EXERCISE DESCRIPTION
The records below are to be transcribed in full, exactly as given.

Collected data
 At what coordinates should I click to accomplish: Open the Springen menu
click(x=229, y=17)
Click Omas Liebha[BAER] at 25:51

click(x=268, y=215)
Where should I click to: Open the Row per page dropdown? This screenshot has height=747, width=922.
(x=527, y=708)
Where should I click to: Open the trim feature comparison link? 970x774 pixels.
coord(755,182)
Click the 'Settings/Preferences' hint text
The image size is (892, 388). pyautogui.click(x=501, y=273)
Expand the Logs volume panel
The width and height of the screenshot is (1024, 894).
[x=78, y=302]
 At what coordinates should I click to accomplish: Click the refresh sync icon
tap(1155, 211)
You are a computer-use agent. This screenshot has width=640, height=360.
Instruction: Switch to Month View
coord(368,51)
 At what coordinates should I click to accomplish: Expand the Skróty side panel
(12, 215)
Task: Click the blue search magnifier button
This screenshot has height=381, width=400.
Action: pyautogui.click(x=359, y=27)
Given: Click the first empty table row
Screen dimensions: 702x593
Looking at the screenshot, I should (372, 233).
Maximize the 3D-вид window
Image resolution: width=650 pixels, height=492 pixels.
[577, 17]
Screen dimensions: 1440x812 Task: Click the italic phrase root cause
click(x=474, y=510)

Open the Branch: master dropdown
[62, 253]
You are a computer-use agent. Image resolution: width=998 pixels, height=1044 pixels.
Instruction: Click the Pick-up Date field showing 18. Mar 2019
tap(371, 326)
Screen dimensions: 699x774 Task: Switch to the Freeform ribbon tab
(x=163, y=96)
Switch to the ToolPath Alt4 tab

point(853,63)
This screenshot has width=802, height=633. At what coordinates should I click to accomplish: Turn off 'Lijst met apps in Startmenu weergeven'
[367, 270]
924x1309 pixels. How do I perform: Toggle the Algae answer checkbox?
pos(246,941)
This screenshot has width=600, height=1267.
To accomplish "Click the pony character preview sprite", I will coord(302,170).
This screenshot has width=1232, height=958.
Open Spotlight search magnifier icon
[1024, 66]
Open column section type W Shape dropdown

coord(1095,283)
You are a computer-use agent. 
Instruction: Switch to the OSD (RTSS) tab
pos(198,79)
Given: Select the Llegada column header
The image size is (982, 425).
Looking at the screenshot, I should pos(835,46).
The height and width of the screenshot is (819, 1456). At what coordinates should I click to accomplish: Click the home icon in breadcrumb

ANSWER FOR THIS EXERCISE
 At what coordinates should I click to accomplish: Open the Springen menu
click(x=229, y=17)
Click Omas Liebha[BAER] at 25:51

click(x=268, y=215)
Where should I click to: Open the Row per page dropdown? This screenshot has height=747, width=922.
(x=527, y=708)
Where should I click to: Open the trim feature comparison link? 970x774 pixels.
coord(755,182)
Click the 'Settings/Preferences' hint text
The image size is (892, 388). pyautogui.click(x=501, y=273)
Expand the Logs volume panel
The width and height of the screenshot is (1024, 894).
[x=78, y=302]
 At what coordinates should I click to accomplish: Click the refresh sync icon
tap(1155, 211)
You are a computer-use agent. This screenshot has width=640, height=360.
Instruction: Switch to Month View
coord(368,51)
 At what coordinates should I click to accomplish: Expand the Skróty side panel
(12, 215)
Task: Click the blue search magnifier button
This screenshot has height=381, width=400.
Action: pyautogui.click(x=359, y=27)
Given: Click the first empty table row
Screen dimensions: 702x593
Looking at the screenshot, I should (372, 233).
Maximize the 3D-вид window
Image resolution: width=650 pixels, height=492 pixels.
[577, 17]
Screen dimensions: 1440x812 Task: Click the italic phrase root cause
click(x=474, y=510)

Open the Branch: master dropdown
[62, 253]
You are a computer-use agent. Image resolution: width=998 pixels, height=1044 pixels.
Instruction: Click the Pick-up Date field showing 18. Mar 2019
tap(371, 326)
Screen dimensions: 699x774 Task: Switch to the Freeform ribbon tab
(x=163, y=96)
Switch to the ToolPath Alt4 tab

point(853,63)
This screenshot has width=802, height=633. At what coordinates should I click to accomplish: Turn off 'Lijst met apps in Startmenu weergeven'
[367, 270]
924x1309 pixels. How do I perform: Toggle the Algae answer checkbox?
pos(246,941)
This screenshot has width=600, height=1267.
To accomplish "Click the pony character preview sprite", I will coord(302,170).
This screenshot has width=1232, height=958.
Open Spotlight search magnifier icon
[1024, 66]
Open column section type W Shape dropdown

coord(1095,283)
You are a computer-use agent. 
Instruction: Switch to the OSD (RTSS) tab
pos(198,79)
Given: Select the Llegada column header
The image size is (982, 425).
Looking at the screenshot, I should pos(835,46).
The height and width of the screenshot is (819, 1456). At what coordinates should I click to accomplish: Click the home icon in breadcrumb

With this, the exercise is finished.